How many polyphenols in a cup of tea?

Green and black tea are the richest common beverages in polyphenols, but green tea has about 24% more polyphenols than black tea. A cup of green tea provides up to 600 mg of polyphenols, of which 200 mg are EGCG.

What are tea polyphenols good for?

Green tea has many health benefits due to its high polyphenol content. In fact, tea is one of the richest foods in polyphenols.

Polyphenols in tea may reduce the risk of various degenerative diseases, such as cardiovascular diseases and cancer. Additionally, green tea may be beneficial in reducing cholesterol levels.[1]

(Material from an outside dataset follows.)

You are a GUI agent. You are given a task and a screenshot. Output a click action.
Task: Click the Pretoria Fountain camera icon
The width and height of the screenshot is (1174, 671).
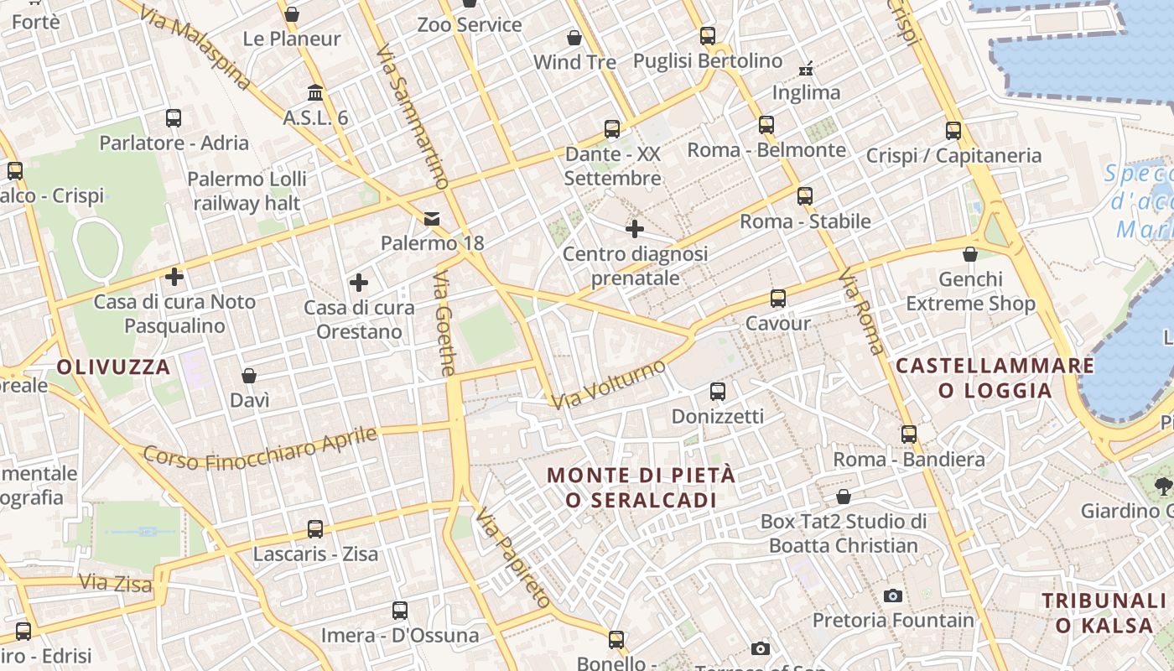tap(893, 596)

In fact, the regular consumption of tea may prolong life. According to a study, the average life span was 66 years for men and 68 years for women who had more than 3 cups of green tea per day, while it was 70 years for men and 74 years for women who had more than 10 cups of green tea per day.[2]

Green tea greatly increases the antioxidative status of the body.[3]

Also, it’s a great post-workout beverage. It supports sports performance.

What types of polyphenols are in tea?

The tea polyphenols are of the flavonoid group, named catechins. Catechins are about 30% of the dry leaf weight from the tea plant. Catechins can be further analyzed into EGCG, EGC, and EC. Tea leaves are particularly rich in EGCG. EGCG is the main polyphenol in tea.

Tea is the most popular beverage in the world, second only to water. Its high consumption can help us boost our daily polyphenol intake.

According to a study, the consumption of cocoa, tea or coffee could increase the daily polyphenol intake by 500–1,000 mg.[4]

Which tea has the most polyphenols?

Green tea, black tea, and oolong tea are all derived from the Camellia sinensis plant. Only the fermentation process is different among these types of tea.

Green tea isn’t fermented. On the contrary, black tea is completely fermented. Oolong tea contains a mixture of both fermented and non-fermented leaves.

In the production of black tea, the tea leaves are crushed. About 75% of catechins contained in the tea leaves undergo enzymatic transformation and partial polymerization. The polyphenol composition of black tea depends on the processing method.

Black tea contains approximately:[4]

  • catechins (10–12%),
  • theaflavins (3–6%),
  • thearubigins (12–18%),
  • flavonols (6–8%),
  • phenolic acids (10–12%)

In fact, all types of tea are rich in EGCG and other polyphenols.

In general, green tea has a higher total phenol content as compared to black tea. A gram of:

  • green tea has between 140 and 210 mg of polyphenols
  • black tea has only 80-170 mg of polyphenols.

Hence, green tea has about 24% more polyphenols than black tea.

Actually, the mean daily intake of EGCG from green tea consumption ranges from 90 to 300 mg. Heavily tea consumers may get up to 866 mg of EGCG per day.[5]

1 gram of green tea solids contains about:[6]

  • 73 mg of EGCG
  • 68 mg of EGC
  • 22 mg of ECG
  • 25 mg of EC

In order, to prepare a cup of green tea, we use about 1.8-3 grams of green tea solids. This means that we consume about 200 mg of EGCG per cup of tea.